=== Information supplied ===
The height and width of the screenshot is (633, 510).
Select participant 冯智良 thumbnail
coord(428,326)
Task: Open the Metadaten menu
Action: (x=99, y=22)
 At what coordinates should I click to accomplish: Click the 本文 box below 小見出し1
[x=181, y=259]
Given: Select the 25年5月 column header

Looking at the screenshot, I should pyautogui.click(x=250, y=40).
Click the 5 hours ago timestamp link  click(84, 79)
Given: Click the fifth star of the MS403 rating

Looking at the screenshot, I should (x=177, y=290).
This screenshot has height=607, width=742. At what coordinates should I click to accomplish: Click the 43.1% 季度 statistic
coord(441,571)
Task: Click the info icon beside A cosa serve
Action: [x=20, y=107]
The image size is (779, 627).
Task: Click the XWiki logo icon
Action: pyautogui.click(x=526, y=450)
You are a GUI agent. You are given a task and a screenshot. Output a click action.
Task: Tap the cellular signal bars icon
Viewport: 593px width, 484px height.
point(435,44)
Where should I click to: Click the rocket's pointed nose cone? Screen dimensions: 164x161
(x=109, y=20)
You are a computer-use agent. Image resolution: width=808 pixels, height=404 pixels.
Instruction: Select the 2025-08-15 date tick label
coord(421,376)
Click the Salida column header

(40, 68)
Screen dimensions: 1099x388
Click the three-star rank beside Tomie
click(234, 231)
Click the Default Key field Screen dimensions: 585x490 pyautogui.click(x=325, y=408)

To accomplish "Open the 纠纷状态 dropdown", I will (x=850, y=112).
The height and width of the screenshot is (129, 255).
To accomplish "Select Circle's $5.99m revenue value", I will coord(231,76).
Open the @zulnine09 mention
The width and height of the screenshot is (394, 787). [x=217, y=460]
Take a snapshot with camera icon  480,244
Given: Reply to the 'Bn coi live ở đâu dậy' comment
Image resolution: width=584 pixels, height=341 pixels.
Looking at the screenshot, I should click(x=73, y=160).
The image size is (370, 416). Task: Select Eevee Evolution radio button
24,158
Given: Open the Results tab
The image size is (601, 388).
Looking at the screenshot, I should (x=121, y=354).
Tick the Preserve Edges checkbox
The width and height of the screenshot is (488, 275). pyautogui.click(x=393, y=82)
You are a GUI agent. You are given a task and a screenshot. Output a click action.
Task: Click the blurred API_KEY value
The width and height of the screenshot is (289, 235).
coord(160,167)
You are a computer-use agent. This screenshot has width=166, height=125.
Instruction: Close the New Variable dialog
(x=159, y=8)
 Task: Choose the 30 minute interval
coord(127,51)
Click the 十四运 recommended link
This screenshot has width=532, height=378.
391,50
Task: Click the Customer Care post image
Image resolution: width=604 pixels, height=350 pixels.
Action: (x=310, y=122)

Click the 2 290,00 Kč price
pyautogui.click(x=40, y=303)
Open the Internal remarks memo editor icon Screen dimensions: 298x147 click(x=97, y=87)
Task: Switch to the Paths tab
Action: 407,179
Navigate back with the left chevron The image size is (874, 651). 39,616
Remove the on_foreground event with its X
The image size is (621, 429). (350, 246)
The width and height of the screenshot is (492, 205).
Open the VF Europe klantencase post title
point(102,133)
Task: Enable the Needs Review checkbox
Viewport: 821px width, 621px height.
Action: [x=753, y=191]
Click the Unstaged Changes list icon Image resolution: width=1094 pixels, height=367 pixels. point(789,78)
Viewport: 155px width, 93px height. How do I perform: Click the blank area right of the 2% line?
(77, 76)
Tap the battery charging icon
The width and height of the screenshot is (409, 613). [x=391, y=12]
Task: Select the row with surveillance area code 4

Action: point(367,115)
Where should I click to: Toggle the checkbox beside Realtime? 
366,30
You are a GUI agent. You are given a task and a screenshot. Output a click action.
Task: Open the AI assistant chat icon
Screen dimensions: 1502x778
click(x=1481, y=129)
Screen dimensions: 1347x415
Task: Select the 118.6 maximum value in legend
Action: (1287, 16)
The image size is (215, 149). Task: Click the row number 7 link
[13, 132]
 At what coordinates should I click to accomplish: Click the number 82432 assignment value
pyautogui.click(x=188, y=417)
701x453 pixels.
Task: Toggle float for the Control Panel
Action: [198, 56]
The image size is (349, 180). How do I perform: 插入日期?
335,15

=== Task goal ===
Your answer should be the lines from the one that contains "Open the VF Europe klantencase post title" through the last line of the material, copied exactly.

=== Reply to the exercise ===
Open the VF Europe klantencase post title
point(102,133)
Task: Enable the Needs Review checkbox
Viewport: 821px width, 621px height.
Action: [x=753, y=191]
Click the Unstaged Changes list icon Image resolution: width=1094 pixels, height=367 pixels. point(789,78)
Viewport: 155px width, 93px height. How do I perform: Click the blank area right of the 2% line?
(77, 76)
Tap the battery charging icon
The width and height of the screenshot is (409, 613). [x=391, y=12]
Task: Select the row with surveillance area code 4

Action: point(367,115)
Where should I click to: Toggle the checkbox beside Realtime? 
366,30
You are a GUI agent. You are given a task and a screenshot. Output a click action.
Task: Open the AI assistant chat icon
Screen dimensions: 1502x778
click(x=1481, y=129)
Screen dimensions: 1347x415
Task: Select the 118.6 maximum value in legend
Action: (1287, 16)
The image size is (215, 149). Task: Click the row number 7 link
[13, 132]
 At what coordinates should I click to accomplish: Click the number 82432 assignment value
pyautogui.click(x=188, y=417)
701x453 pixels.
Task: Toggle float for the Control Panel
Action: [198, 56]
The image size is (349, 180). How do I perform: 插入日期?
335,15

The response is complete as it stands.